(Given task A):
Answer these questions using the article about the park injury appeal:
(i) Which court issued the written opinion?
(ii) How many places did the boy break his leg?
(iii) What kind of lawsuit did the plaintiffs file against the city?
(Given task B):
Pick up the article about the park injury appeal after its final sentence and keep writing it.

(Excerpt provided):
Earlier this month, a Rhode Island appellate court issued a written opinion discussing principles that are important to understand for anyone considering filing a personal injury case in South Florida. The case arose out of a slip-and-fall accident that occurred in a public park. The issue for the court to decide was whether evidence of the city’s knowledge of the dangerous condition was admissible when it was presented to the court for the first time on appeal. The court held that the evidence, as well as any argument stemming from the evidence, was not admissible because it was not presented to the trial court.
A Boy Breaks His Leg While Playing Baseball
The plaintiffs’ son was playing baseball in a public park that was owned and operated by the defendant city. During the game, the plaintiffs’ son slid into home plate and got his lower leg stuck under the base. As he stood up, he broke his leg in two places. The plaintiffs filed a premises liability lawsuit, claiming that the city was negligent in failing to safely maintain the park, including the home plate where their son was injured.

(Provided material):
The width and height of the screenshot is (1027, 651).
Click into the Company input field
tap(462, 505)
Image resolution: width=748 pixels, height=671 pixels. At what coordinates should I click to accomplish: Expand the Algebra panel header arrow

(Expected output A):
(i) A Rhode Island appellate court.
(ii) Two places.
(iii) A premises liability lawsuit.

(Expected output B):
The defendant city claimed that it was immune from liability under the recreational use statute, which protects landowners that allow others to use their land for recreational purposes and do not charge a fee for doing so. The plaintiffs made only a broad objection to the applicability of the recreational use statute, without explaining the basis for the objection. The court ultimately granted the city’s motion for summary judgment, and the plaintiffs appealed.
On Appeal, the Plaintiffs Present New Evidence
On appeal, the plaintiffs presented the court with a letter from another park-goer, explaining that she had visited the park in the weeks prior to the incident involving the plaintiffs’ son and had noticed the poor condition of the baseball diamond, specifically the condition of the bases. Not only that, but the woman had actually written a letter to the city, complaining of the conditions in the park. The plaintiffs argued that the city willfully or maliciously failed to warn park-goers, despite its knowledge of the dangers.
The court, however, would not consider the letter, nor would it consider the plaintiffs’ arguments that the city was on notice about the dangerous condition of the baseball diamond. The court explained that the proper time to make this argument was during the trial, and the plaintiffs’ failure to raise the argument at the appropriate time prevented them from raising it on appeal. In so holding, the court rejected the argument that the plaintiffs’ general objection to the application of the recreational use statute preserved the issue for appeal. Generally speaking, in order to preserve an appellate issue, there must be a specific objection at the time of the trial judge’s ruling.
Have You Been Injured in a South Florida Slip-and-Fall Accident?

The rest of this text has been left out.